Culture

A New Study Disproves Long-Held Beliefs on Both Sides of Cannabis Debate

"We wanted to know what the data would show."

by Maddy Foley

Depending on who’s talking when it comes to weed, it induces psychotic behavior, helps psychotic behavior, kills teen brain cells or doesn’t kill sperm. In other words, whatever your opinions on prohibition, there’s no debating that it has made cannabis, and its effects, harder to study. Case in point: A new data set which disproves long-held beliefs on both sides of the weed debate.

Decriminalization and outright legalization are making researching cannabis’s effects easier, but early results also show how frustratingly off-the-mark the conventional narratives have really been.

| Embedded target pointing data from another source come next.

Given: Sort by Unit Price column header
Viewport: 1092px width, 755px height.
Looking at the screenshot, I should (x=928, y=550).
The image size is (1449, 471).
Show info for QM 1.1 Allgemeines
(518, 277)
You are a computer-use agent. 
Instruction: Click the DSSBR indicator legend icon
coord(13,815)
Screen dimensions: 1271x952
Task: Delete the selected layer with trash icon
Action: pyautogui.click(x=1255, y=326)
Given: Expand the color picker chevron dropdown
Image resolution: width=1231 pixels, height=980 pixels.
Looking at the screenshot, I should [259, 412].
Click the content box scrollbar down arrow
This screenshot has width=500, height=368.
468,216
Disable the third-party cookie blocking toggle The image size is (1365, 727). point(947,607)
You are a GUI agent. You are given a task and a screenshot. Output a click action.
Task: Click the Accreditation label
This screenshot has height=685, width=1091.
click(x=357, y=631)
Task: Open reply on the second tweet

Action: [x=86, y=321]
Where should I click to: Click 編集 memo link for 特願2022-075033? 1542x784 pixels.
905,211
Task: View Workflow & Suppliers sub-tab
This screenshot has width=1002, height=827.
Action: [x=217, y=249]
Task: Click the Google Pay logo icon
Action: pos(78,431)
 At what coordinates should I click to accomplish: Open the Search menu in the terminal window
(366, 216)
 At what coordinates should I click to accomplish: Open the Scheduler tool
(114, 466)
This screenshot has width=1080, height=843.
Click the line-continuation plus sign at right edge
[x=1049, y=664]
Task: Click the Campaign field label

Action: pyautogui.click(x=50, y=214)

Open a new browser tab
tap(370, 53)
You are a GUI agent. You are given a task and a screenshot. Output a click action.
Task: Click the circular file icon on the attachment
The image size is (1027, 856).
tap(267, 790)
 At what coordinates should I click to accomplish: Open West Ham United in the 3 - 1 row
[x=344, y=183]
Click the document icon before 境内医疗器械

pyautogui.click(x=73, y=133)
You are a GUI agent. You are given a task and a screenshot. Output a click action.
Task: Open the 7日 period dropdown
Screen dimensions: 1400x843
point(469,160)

Take the question of the relationship between weed availability and crime. Does legalization reduce crime by creating a legal market, or exacerbate crime by creating a mini weed paradise in a sea of illegality? Turns out, the answer may be both.

That’s according to a new study, published yesterday in Justice Quarterly, by researchers from the University of Colorado Denver who say that marijuana dispensaries contributed to an initial rise, and then decline, in neighborhood crime throughout Denver following the city’s legalization of recreational marijuana in 2014.

Weed dispensaries may have beneficial effects on their communities, but the relationship is complicated. 

Unsplash / Alex Person

The team, led by Lorine Hughes, an associate professor at UC Denver’s School of Public Affairs, spent over two years gathering data on the effect of dispensaries on the crime rates in their communities. Tracking the crime, Hughes tells Inverse, was the easy part. In Denver, the last five years of crime data is available to the public. Navigating the under-regulated, newly minted recreational dispensary world, says Hughes, was significantly more difficult.

“There was no standardized list [for dispensaries]” said Hughes. “Statuses would fluctuate. There were errors. Sometimes they went into delinquent status, then they’d resolve that issue a few weeks later.” Storefronts often changed hands, explains Hughes, as dispensaries moved from purely medical outlets to ones serving recreational clients, too. It was a “fast-moving thing,” so Hughes and her team eventually bypassed digital resources and went old-school: They went into communities, and they talked to people.

Their thinking was that as states like New York and Illinois prepare to potentially legalize recreational marijuana use over the next year, debates surrounding the cultural connotations of weed have been growing in volume. Hughes and her team were curious what they would find when they cut through the ideological arguments to the actual facts at hand.

“We wanted to know what the data would show,” says Hughes.

De-prohibition is making it easier to study the effects of cannabis legalization. 

National Conference of State Legislatures 

Because of federal laws, dispensaries remain a cash-only business. Their full coffers, plus their, uh, appealing product, makes them a target for burglary attempts. Their popularity and their novelty, especially in the immediate months following an opening, leads to just more people being around. More people means more opportunities for small-time crime, like disturbing the peace or drug and alcohol infractions, as well as violent crime. And police, knowing all of this, may patrol more heavily the areas around new dispensaries, says Hughes, leading to more tickets.

Based on criminological theory, Hughes and her team suspected an initial rise in crime sparked by the arrival of a new dispensary. Ultimately, the researchers found that while crime rates rose initially in areas surrounding recreational marijuana dispensaries, within a few years, the spike leveled out.

Like every new industry, the recreational dispensaries needed a few years to work the kinks out, to stabilize their business plan and get their operations in order. And when treated like every other new industry — by law enforcement, by local government, by neighbors — dispensaries figured their shit out, too. Crime leveled out. And things went back to normal. But not just any new normal, a new normal on weed.